RIGHT VENTRICULAR FUNCTIONAL RECOVERY AFTER ISCHEMIA REPERFUSION INJURY AS A FUNCTION OF VOLUME OVERLOAD

Abstract

Background: In a recent executive summary, the National Heart Lung and Blood Institute concluded that right heart failure is distinctly different from left heart failure and remains an understudied but important component of cardiovascular collapse. Right heart failure from both acute and chronically elevated right ventricular afterload has been well studied. However, the effect of acute volume overload to the untrained right ventricle is still not well understood. We hypothesized that increasing acute volume overload of the right ventricle affects ventricular functional recovery after ischemia reperfusion (I/R) injury. Methods: Sprague-Dawley rats (weight 250-300 g) were used with a modified Langedorff isolated heart perfusion model with the latex balloon in the right ventricle. The isolated rat hearts were perfused for fifteen minutes after which the hearts were subjected to 25 minutes of global ischemia at 37 degrees C. The hearts were divided into two groups (N = 8 per group). The first group had a physiologic right ventricular balloon pressure (EDP) of 5 mmHg. The second group had a pathologic EDP of 40 mmHg. Function was continuously recorded throughout the experiments. Recovery of right ventricular developed pressure (RVDP), +dP/dt and -dP/dt were assessed. Data are represented as means +/− SEM and differences were considered significant if P < 0.001 (two way ANOVA). Results: Recovery of RVDP, +dP/dt and -dP/dt was significantly higher in the group with lower EDP as compared to the group with 40 mmHg EDP. RVDP: 79.53 +/− 6.34 versus 54.28 +/− 10.76 mmHg; +dP/dt: 76.54 +/− 8.79 versus 38.75 +/− 19.74 mmHg; -dP/dt: 72.29 +/− 7.02 versus 30.54 +/− 12.44 mmHg.

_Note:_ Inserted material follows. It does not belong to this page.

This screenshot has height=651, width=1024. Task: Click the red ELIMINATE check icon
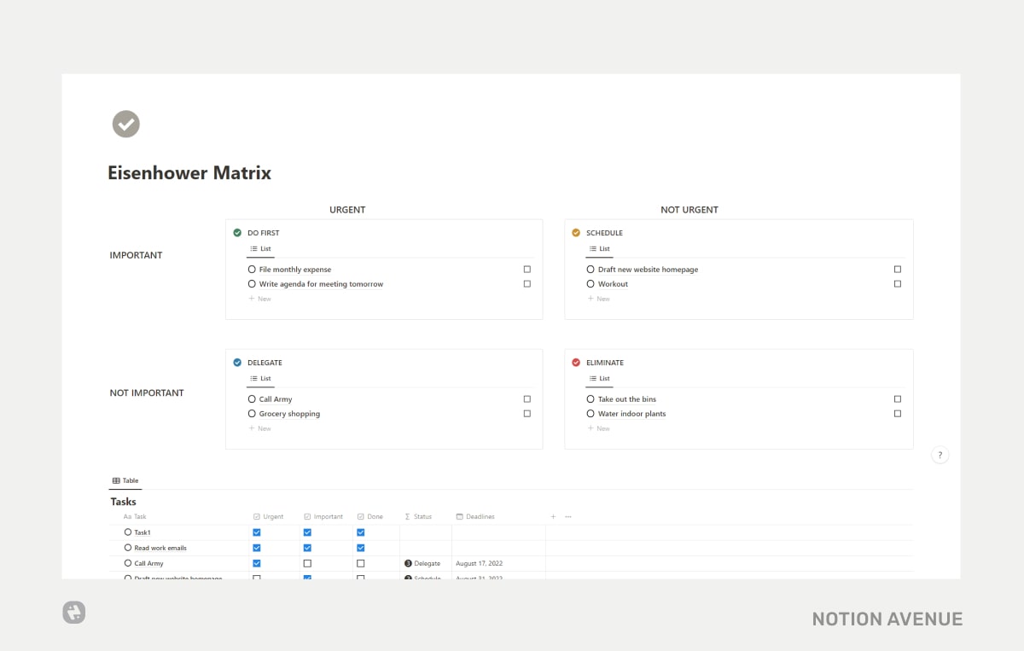tap(576, 362)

Conclusions: Ischemia reperfusion injury produces right ventricular myocardial functional depression that is compounded by preload. The degree of functional depression is greater when the right heart is exposed to higher volume overload. This study is a step forward in elucidating the mechanism and severity of the failing right ventricle that sustains an ischemic insult.